Muita movimentação e luta popular levou ao descrédito tais tipos de ação autoritária no campo urbano. Porém, hoje algo similar, com nova retórica, volta a dominar o pensamento urbanístico. E é isso que possibilita se pensar propor e construir muros que cercam apenas a população pobre em nome de um discurso ambiental. Deve-se ser cauteloso com a tal “causa verde”, pois esta, aos poucos, está trazendo de volta um pensamento anti-social em relação à cidade. Se antes eram as doenças e a sujeira que comandavam os médicos urbanos, hoje é a paisagem e o verde que comandam seus estetas. Pois me parece muito mais um discurso estético isso que se faz hoje nas favelas, ao invés de se extirpar um câncer, hoje se quer conter o avanço de uma gordurinha indesejada. Ao invés de se resolver, primeiramente, os problemas sócio-ambientais existentes dentro das favelas, como a ausência de saneamento básico, de postos de saúde, de bibliotecas, arborização e por aí vai, quer se gastar fortunas no impedimento da propagação dos pobres, deixando em condições mais precárias espaços urbanos que, muito pelo contrário, necessitam de melhorias. Aliás, com a construção dos muros, obviamente, a verticalização se intensificará nas favelas, piorando ainda mais as condições urbanas e ambientais dos estreitos becos existentes nestes espaços.
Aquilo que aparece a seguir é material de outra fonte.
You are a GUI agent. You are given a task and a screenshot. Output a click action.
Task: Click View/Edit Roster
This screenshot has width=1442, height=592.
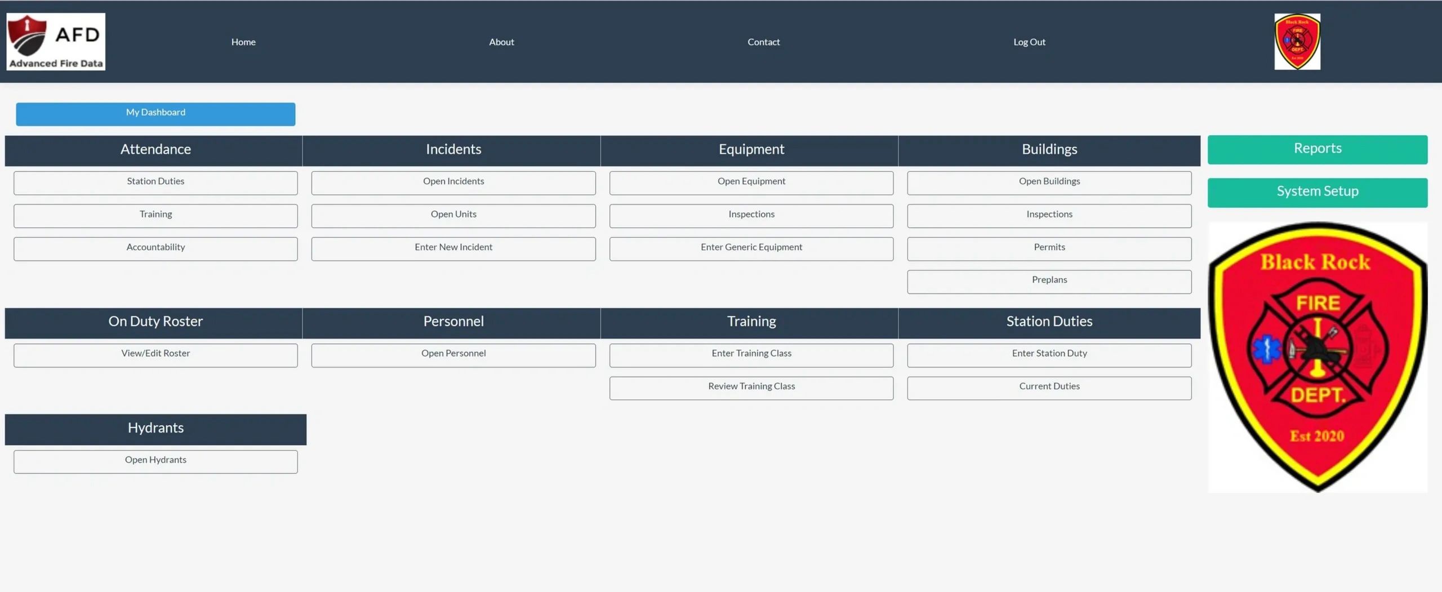point(155,354)
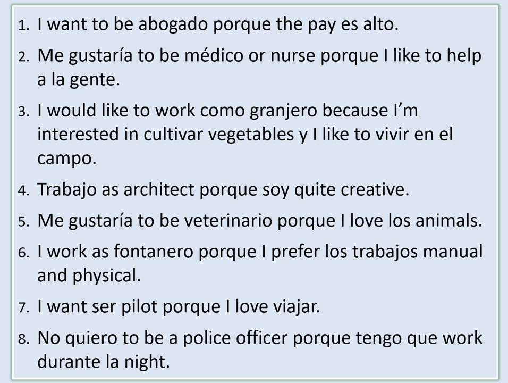Screen dimensions: 508x383
Task: Click sentence 7 about pilot
Action: [179, 306]

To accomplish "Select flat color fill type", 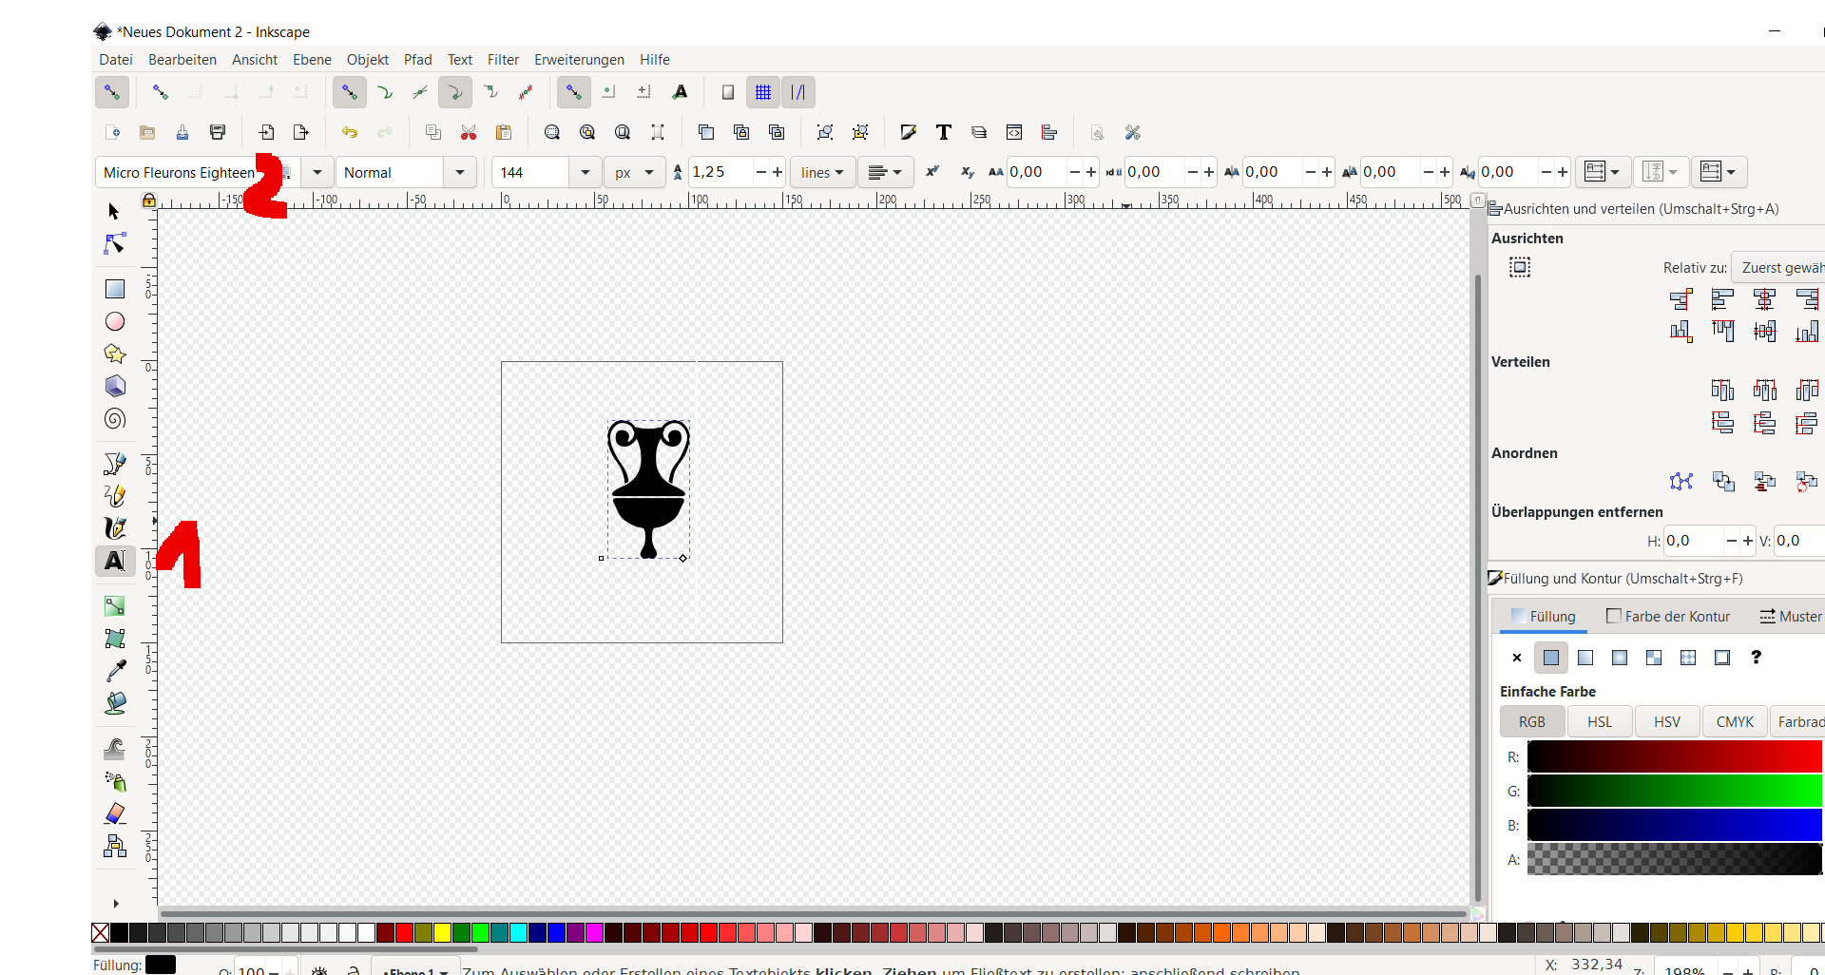I will tap(1551, 658).
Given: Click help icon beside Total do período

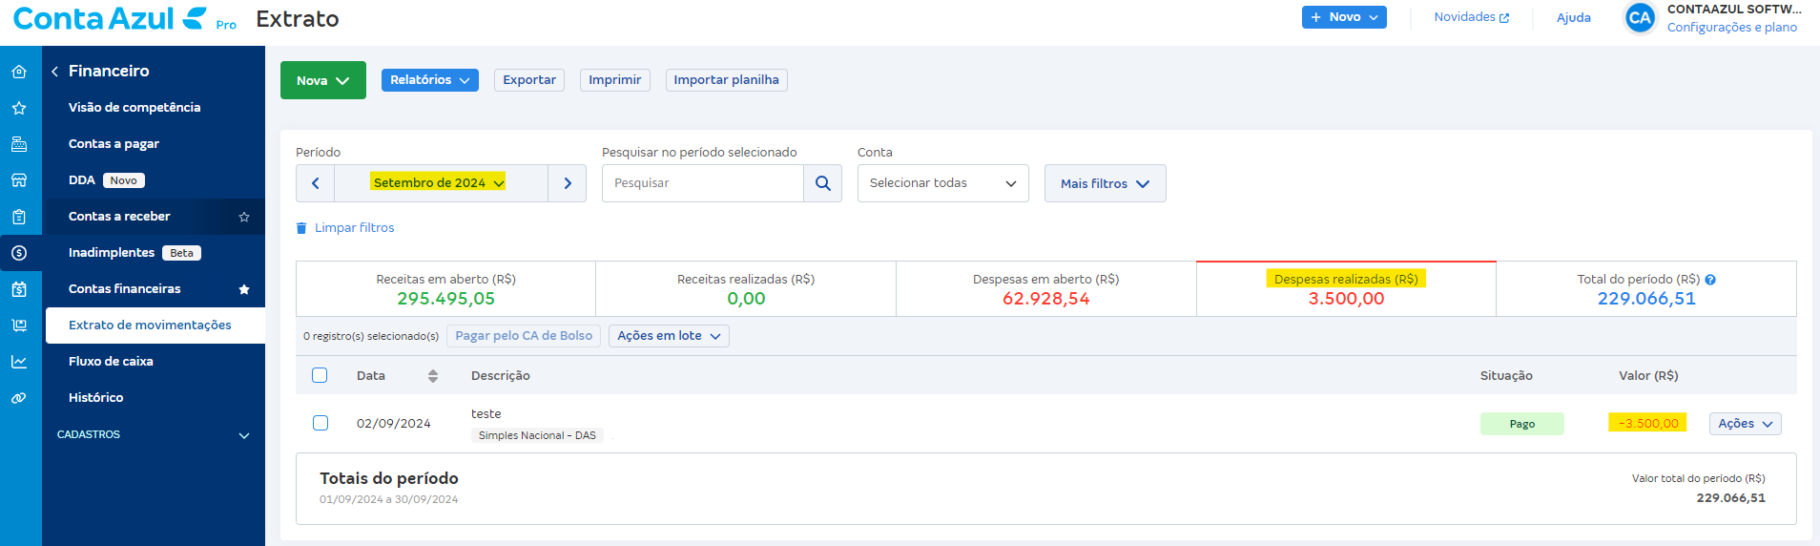Looking at the screenshot, I should (x=1710, y=280).
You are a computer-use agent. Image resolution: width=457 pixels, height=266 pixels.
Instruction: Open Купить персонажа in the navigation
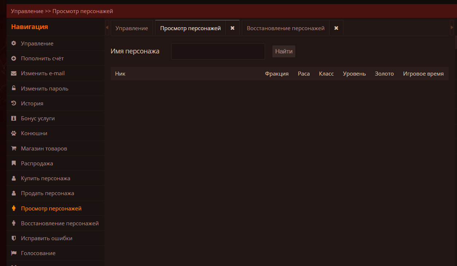(x=46, y=178)
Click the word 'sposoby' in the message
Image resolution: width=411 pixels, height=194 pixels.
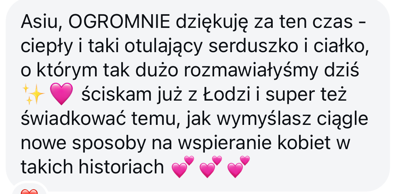pos(109,144)
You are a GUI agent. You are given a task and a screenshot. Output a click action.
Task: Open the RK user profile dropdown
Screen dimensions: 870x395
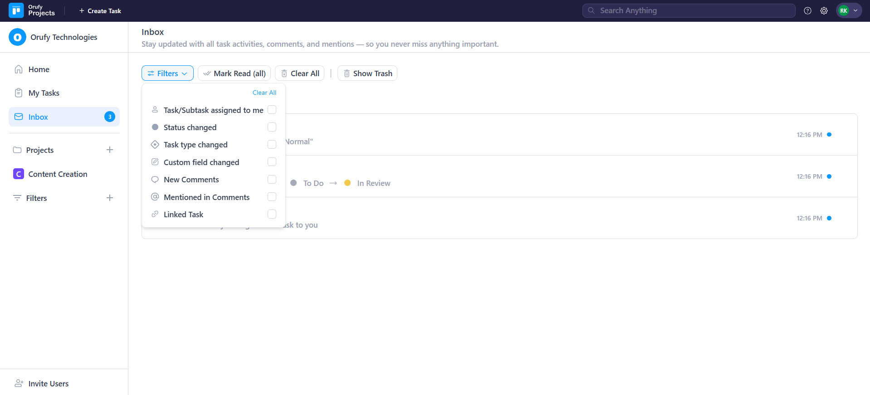coord(848,11)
Enfim, é necessário que se pense seriamente na aceitação de tais atitudes, é preciso que todos os professores, alunos e profissionais da área urbana, enfim, todos envolvidos neste campo se posicionem sobre este assunto. Seja a favor ou contra os argumentos utilizados, p que me soa mais importante é que haja clareza da posição assumida. Parece-me inadmissível, por exemplo, encontrar justificativa para tais muros e ao mesmo tempo se reclamar das mazelas de uma cidade cada vez menos democrática. São ações incompatíveis! Voltar a crer em um discurso que naturaliza situações sociais é regredir, é ir contra a luta popular histórica que conseguiu denunciar e criar uma consciência de melhoria dos locais de moradia dos pobres, que, aliás, não necessariamente permanecerá como tal, já que não acredito na permanência natural e eterna da situação dos pobres do mundo.

E, por último, mas não menos importante, é bom que se evidencie também a possibilidade real deste discurso ambiental mascarar a continuidade da política de extermínio que se pratica nos morros e favelas do Rio de Janeiro, num movimento que une um Muro (ou Paredão) e a Polícia Militar (e milícias e afins) criando uma ação do Estado que se pode chamar de, voltando à ironia, política do concreto-armado.

 


[1] Mestre em Planejamento Urbano e Regional. Doutorando em Urbanismo pelo PROURB-UFRJ.